ACKS features several things that I think go beyond looking backwards and make genuine additions to the canon. Its economy was one I focused on in the post about building blocks of the next wave of retroclones. By this I mean not just the integrated structure that makes the price of swords line up with the wages of a swordsmith and the cost to field an army of swordsmen, a thing I admire but was never a problem for a GM as loosey-goosey as myself. The contribution from ACKS’ economy that I only vaguely realized had been lacking in my OD&D-based White Sandbox campaign was the way it contextualizes the heroes in the game world. Some vagueness about what’s beyond the dungeon was ideal at the start of a play-and-find-out campaign, but at the stage where they started looking to make a mark on the town and wilderness with their newfound riches and power, I found that I had no basis to adjucate key questions like “how far do we have to go to find someone who will buy a scroll much too potent for us” and “if the local ruler wants to challenge me to a duel, how tough is he?” For a sandbox game where you don’t have details all worked out for every society the PCs might visit, nothing beats ACKS’ brilliant insight that, if most XP come from bringing gold back to civilization, you can use the size of any given civilized area to determine on the fly how many heroes it has and how much of its resources they’re likely to control.

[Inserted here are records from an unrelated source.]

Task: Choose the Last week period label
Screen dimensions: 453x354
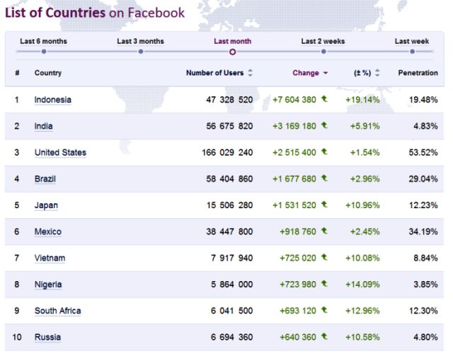Action: tap(412, 41)
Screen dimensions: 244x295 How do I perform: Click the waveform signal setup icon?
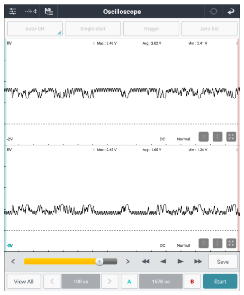(31, 12)
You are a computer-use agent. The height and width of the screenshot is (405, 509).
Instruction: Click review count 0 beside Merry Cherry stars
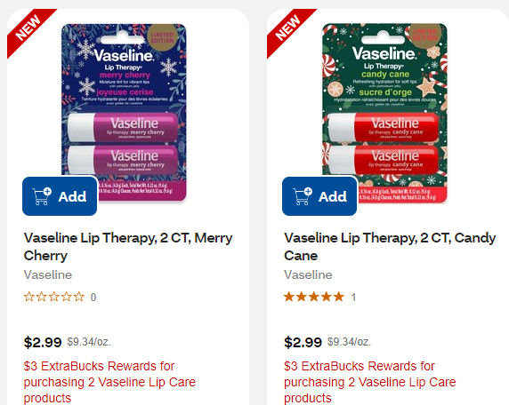tap(93, 298)
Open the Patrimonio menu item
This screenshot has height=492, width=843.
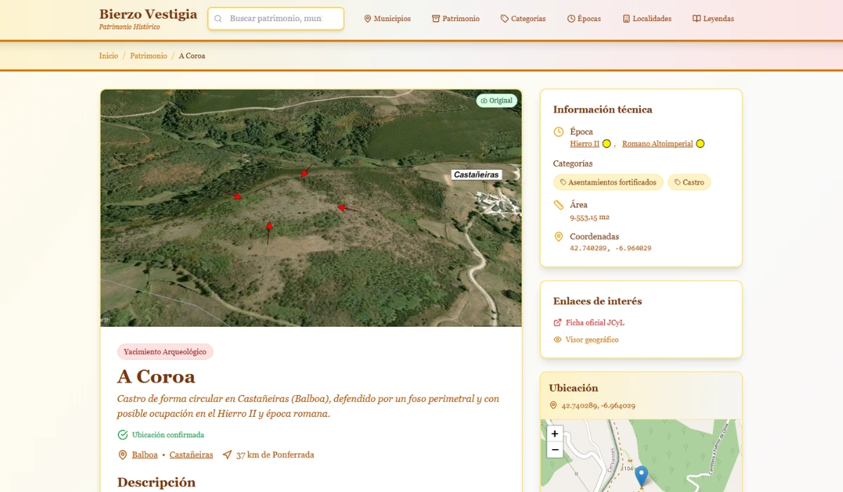coord(455,19)
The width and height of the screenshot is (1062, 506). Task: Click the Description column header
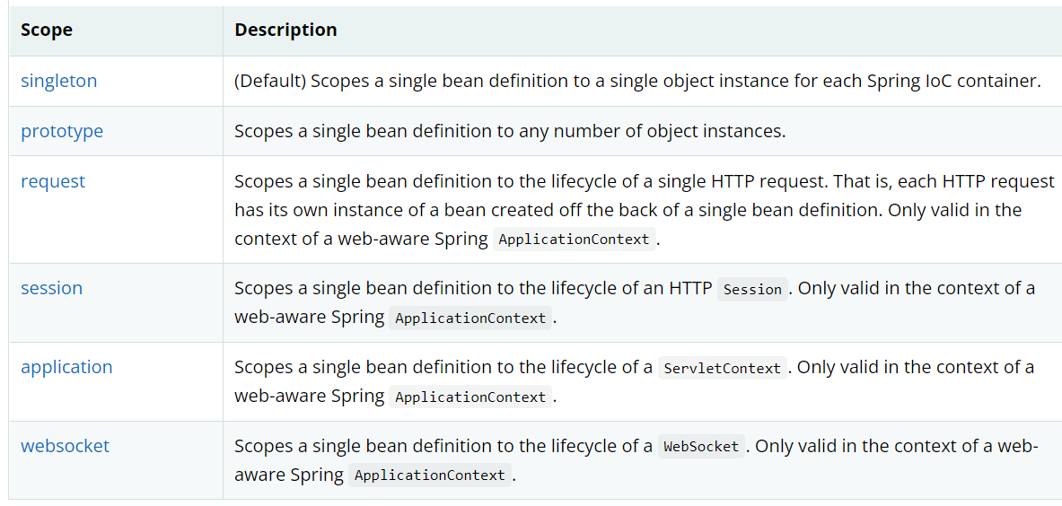pos(285,31)
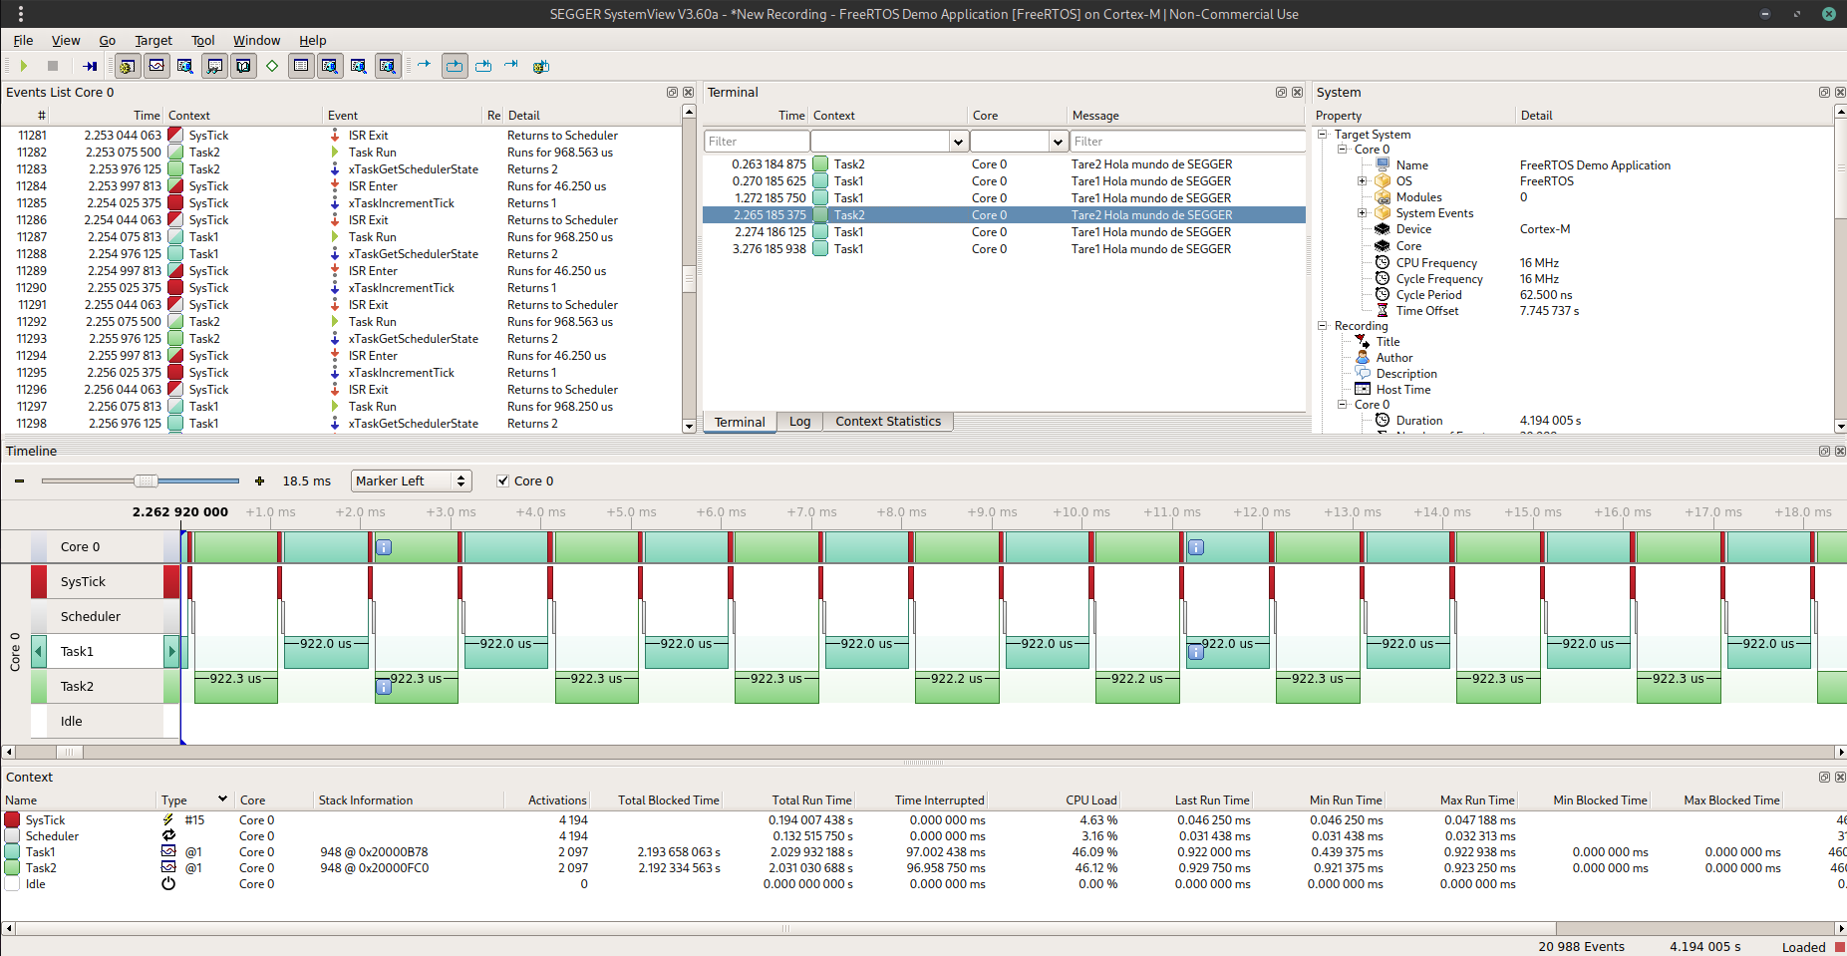Jump to next Task1 event arrow
This screenshot has width=1847, height=956.
click(171, 651)
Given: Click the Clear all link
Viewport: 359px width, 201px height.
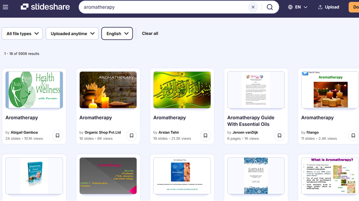Looking at the screenshot, I should click(x=150, y=34).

Melee combat, and specifically the linear fighter/quadratic wizard thing, is another problem that my White Sandbox players were frustrated by & ACKS solved.  One reason the OSR is so devoted to B/X D&D is that Moldvay’s presentation of melee is so tight. Many of us may have sought out the old-school in conscious rejection of 4E’s mathy talk of the sweet spot for combat effectiveness, but there’s no denying that this kind of thinking is part of our zeitgeist, nor that a finely honed balance between heroism and lethality is a great asset for a fantasy RPG. ACKS takes this lineage of the “alternate combat system” already refined through multiple waves under TSR and passed on to us via Labyrinth Lord, bolts on equalizers for fighters in the form of a damage-by-level bonus and the ability to cleave, and preserves the narrow level cap it needs to not break down. (The mortal wounds/tampering with mortality charts have worked to solve another combat-related problem in the White Sandbox, the transition from the early stage where we wanted it to be easier to survive past zero hit points and the post-raise dead stage where we wanted death to be more consequential.)

Keon and Leo

These guys are my family’s second and third waves. Their parents are now old enough that any subsequent waves will have to actually be clones.

So let’s imagine you’re looking to make your own perfect system for fantasy roleplaying, which is to say that you are a gamer. Even if you accept that ACKS’ work on economic and combat balance is an improvement you want to incorporate, you’ll want to leave lots of the other choices we made in ACKS on the scrap heap and come up with your own best solutions. Here’s where the Player’s Companion comes in. While writing ACKS, Alex Macris was also figuring out the  design space for two key elements of the Moldvay miracle, character classes and spells, and this book is where he puts the guidelines in your hands. In my next post I’ll show how you to can use the Player’s Companion like a Rosetta stone to drive other kinds of classic gaming with the ACKS engine, or to pioneer an all-new approach in your own third wave retro-clone.

However, I’ve already gone blah blah blah for a long time and the baby strapped to my body will soon wake up. I hope you’ll accept that attaching these pictures of our newborn twins is a kind of negative-space Joesky tax, since otherwise I’d be tempted to put them in a post all their own which would have no gaming relevance at all.